When I was younger, my friends and I had great conversations. We laughed together, cried together, and shared the stuff of life. However, not once did I ever see a picture of what any of them had for dinner. Nor did we ever have a moment to moment journal of what our pervading emotion of the day was, complete with an emoji or two. Shoot. We didn’t even know what an emoji was.
Now, though, in this enlightened age, all I have to do is turn on my computer, swipe my phone, or pull out my tablet and all this information and more, oh, so much more, is eagerly available.
Let me be clear. I love people. A people person I am. Put me in a room with strangers and I’ll find a way to start a conversation with most of them and find out more about their lives.
But I do believe we have entered into the age of overshare. Whether it be stark details of an elementary school classmate’s colonoscopy, the political rantings and hate speech of a distant relative, or the vivid picture of a crusty sore on the arm of a former colleague, I feel I know too much these days.

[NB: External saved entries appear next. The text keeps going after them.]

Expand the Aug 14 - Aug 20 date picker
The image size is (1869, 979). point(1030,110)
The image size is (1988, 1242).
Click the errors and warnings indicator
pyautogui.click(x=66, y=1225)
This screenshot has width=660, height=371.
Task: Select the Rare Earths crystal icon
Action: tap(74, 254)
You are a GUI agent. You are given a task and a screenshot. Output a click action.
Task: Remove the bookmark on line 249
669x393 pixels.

Social media has swerved into a realm no one could have predicted. It is a world where personal boundaries are stretched, where what used to be intimate information is put on the plate for public consumption. In a doctor’s office recently, I sat a chair over from two young women who were going through the medical history form. They worked through it interview style, with one conversationally asking the other the questions on the form, then writing down the answers. They took no pause for even the most private questions, keeping their vocal registers at the same level they’d use for a talk in a loud bar.
An older gentleman cleared his throat abruptly after one particularly personal detail from the interviewee echoed off the brightly lit walls. The twentysomethings, though, plowed on, even as the questions begat answers that would their mothers cringe.
Close to the end of the second page, the interviewer stopped and laughed. “Can you believe these questions?” she asked as she swept her hand over the sheet with her handwritten answers. “I’ve got to get a picture of this.” She pulled out her phone, focused and snapped a few pictures of the almost completed medical history and then moved in close to her friend, held the phone in front of them and after they’d both mashed their mouths into duck lips, snapped several more. She showed the phone to her friend, who swiped her finger across the screen and nodded.
“It’s fine for Reddit, but on Instagram, be sure you use that collage frame with the really cute bandaids on it. That way they’ll know the torture we’re having to go through at the doctor’s office!” They chortled as the phone holder fiddled momentarily with it.
“We’ve already got eight likes on Facebook,” she informed the other. “Maybe we’ll break 100 before you are done with your appointment!”
So I put it to you, dear friends. Are we in an age of overshare, or am I stuck in the past, thinking a little mystery about a person is a good thing?